Dataset entries:

══════

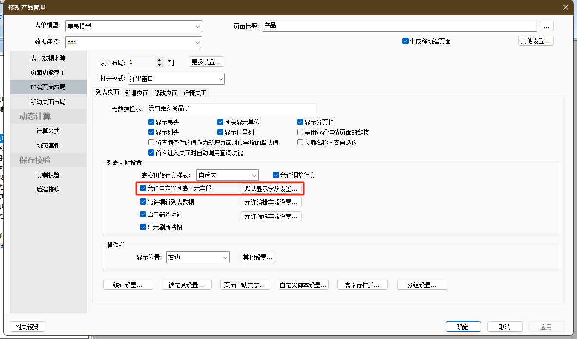The height and width of the screenshot is (339, 577).
Task: Decrease 表单布局 column count with down arrow
Action: pos(160,65)

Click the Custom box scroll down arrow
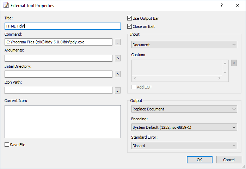(x=225, y=72)
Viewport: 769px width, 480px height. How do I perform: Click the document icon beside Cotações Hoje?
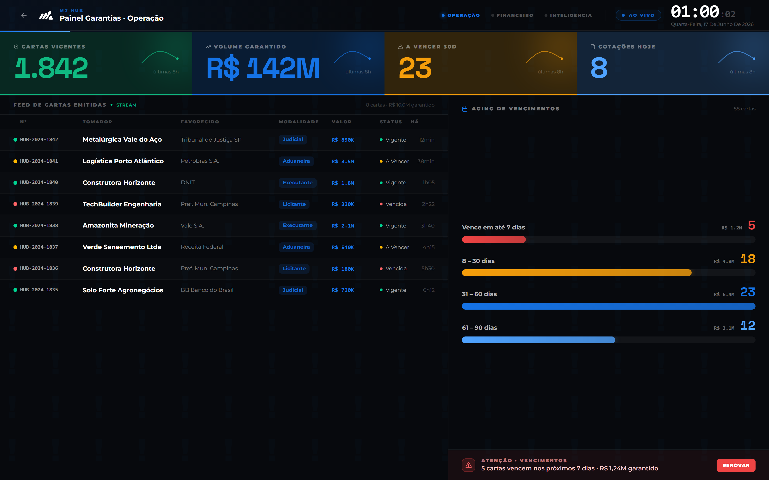coord(593,47)
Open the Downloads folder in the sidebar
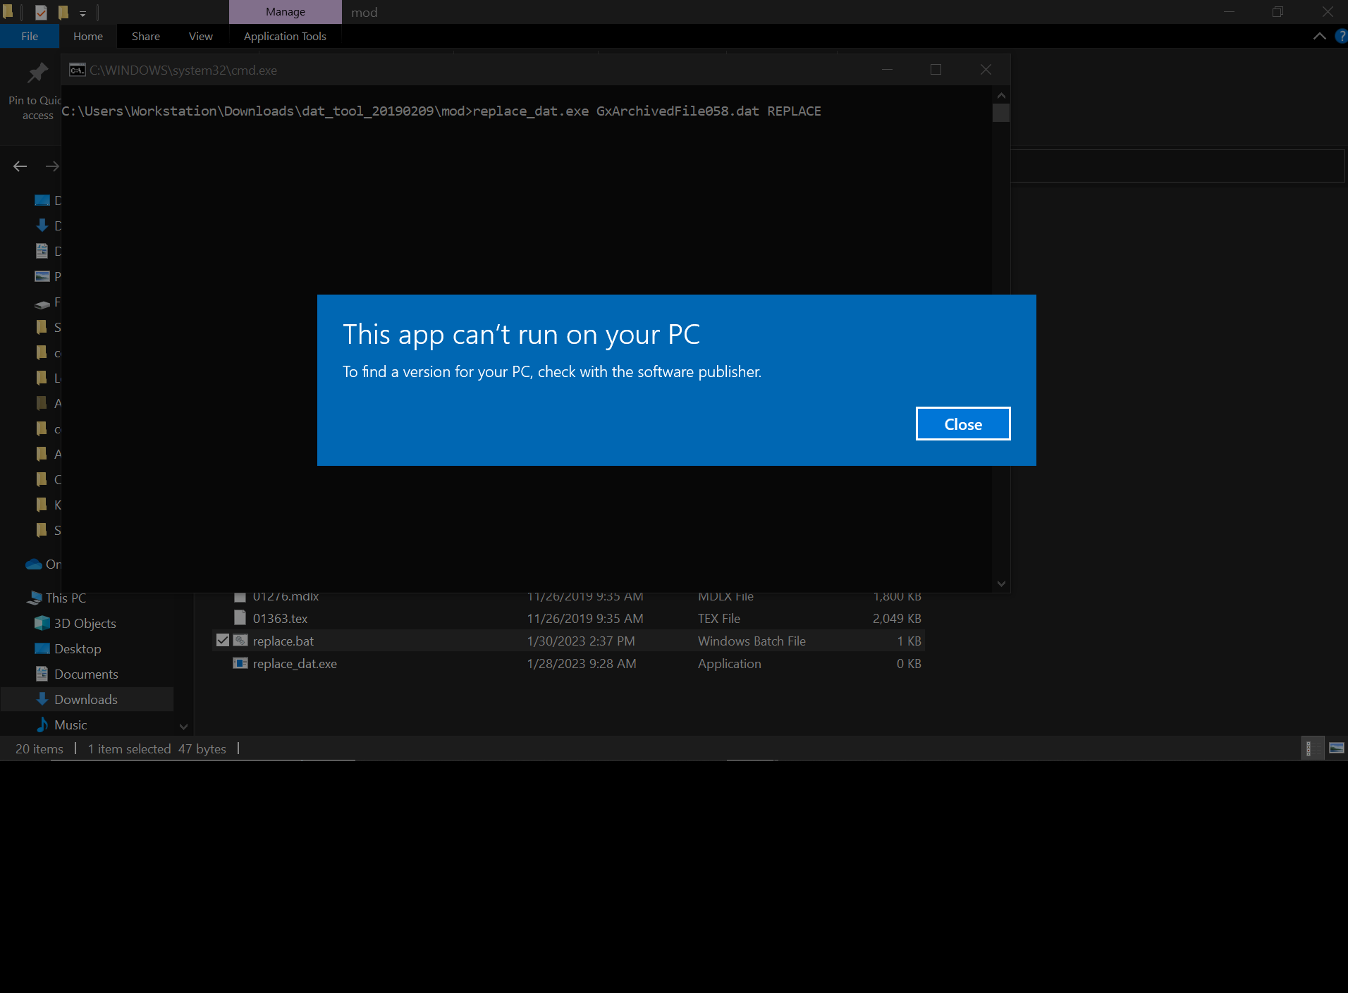Screen dimensions: 1348x993 pos(85,698)
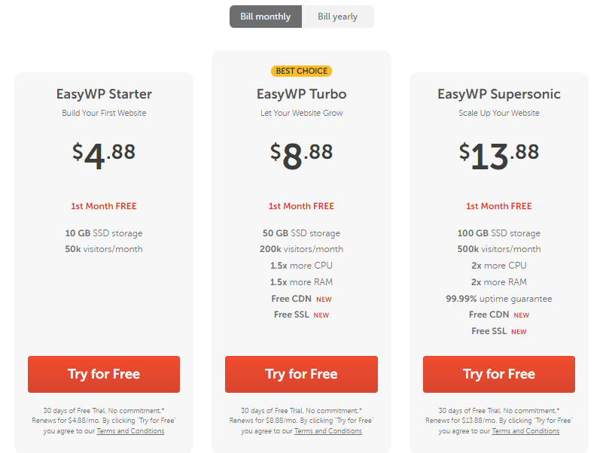Click Try for Free under EasyWP Supersonic
615x453 pixels.
[x=499, y=374]
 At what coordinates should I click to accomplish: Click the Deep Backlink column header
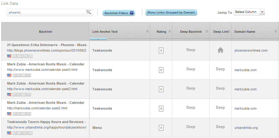tap(191, 32)
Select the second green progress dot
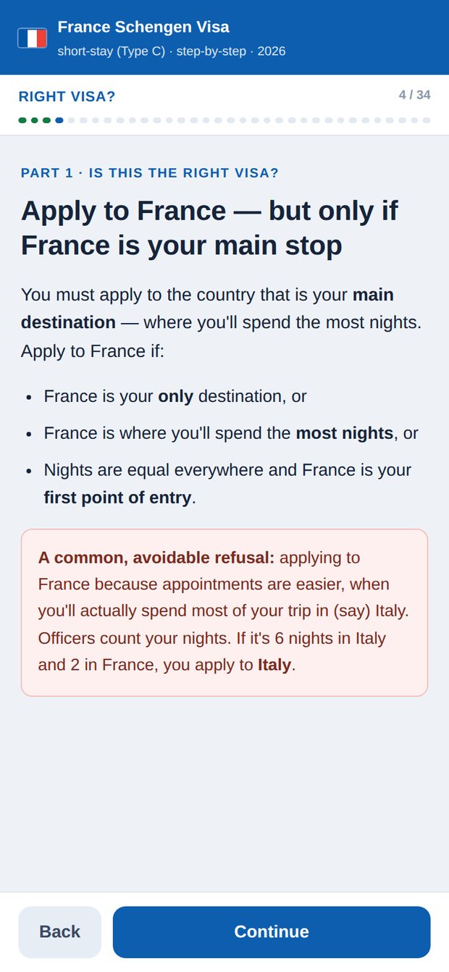Viewport: 449px width, 972px height. click(x=35, y=120)
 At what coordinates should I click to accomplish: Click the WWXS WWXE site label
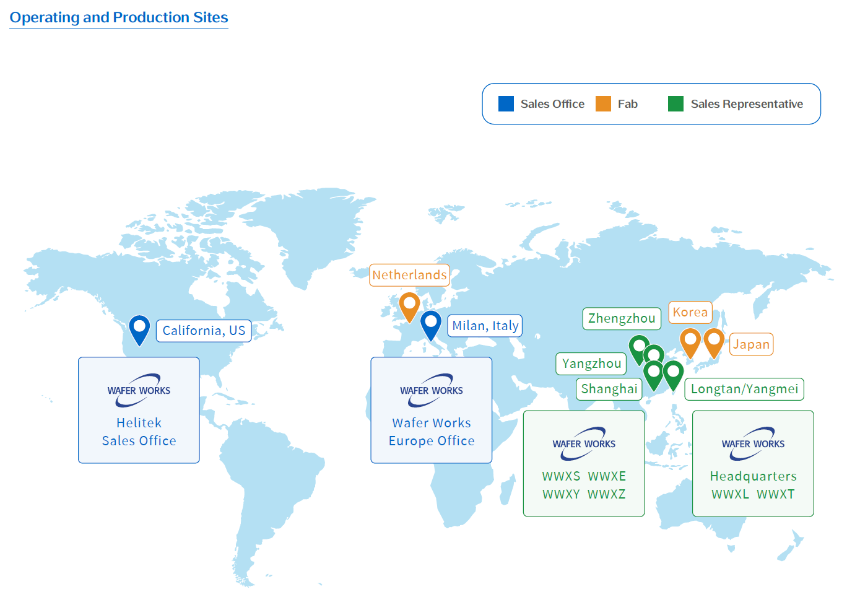tap(584, 476)
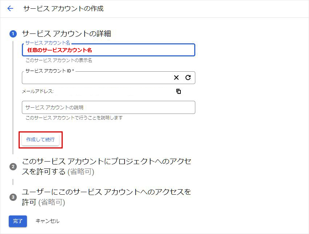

══════

AIM: Reproduce all of the data above word for word, omitting the pictures.

SOLVED PROBLEM:
The height and width of the screenshot is (339, 577).
Task: Decrease 表单布局 column count with down arrow
Action: pos(160,65)

Click the Custom box scroll down arrow
(x=225, y=72)
Viewport: 769px width, 480px height. How do I perform: Click the document icon beside Cotações Hoje?
coord(593,47)
Open the Downloads folder in the sidebar
Screen dimensions: 1348x993 pos(85,698)
Click Try for Free under EasyWP Supersonic
615x453 pixels.
[x=499, y=374]
 At what coordinates should I click to accomplish: Click the Deep Backlink column header
tap(191, 32)
Select the second green progress dot
Viewport: 449px width, 972px height. click(x=35, y=120)
 At what coordinates should I click to accomplish: Click the WWXS WWXE site label
tap(584, 476)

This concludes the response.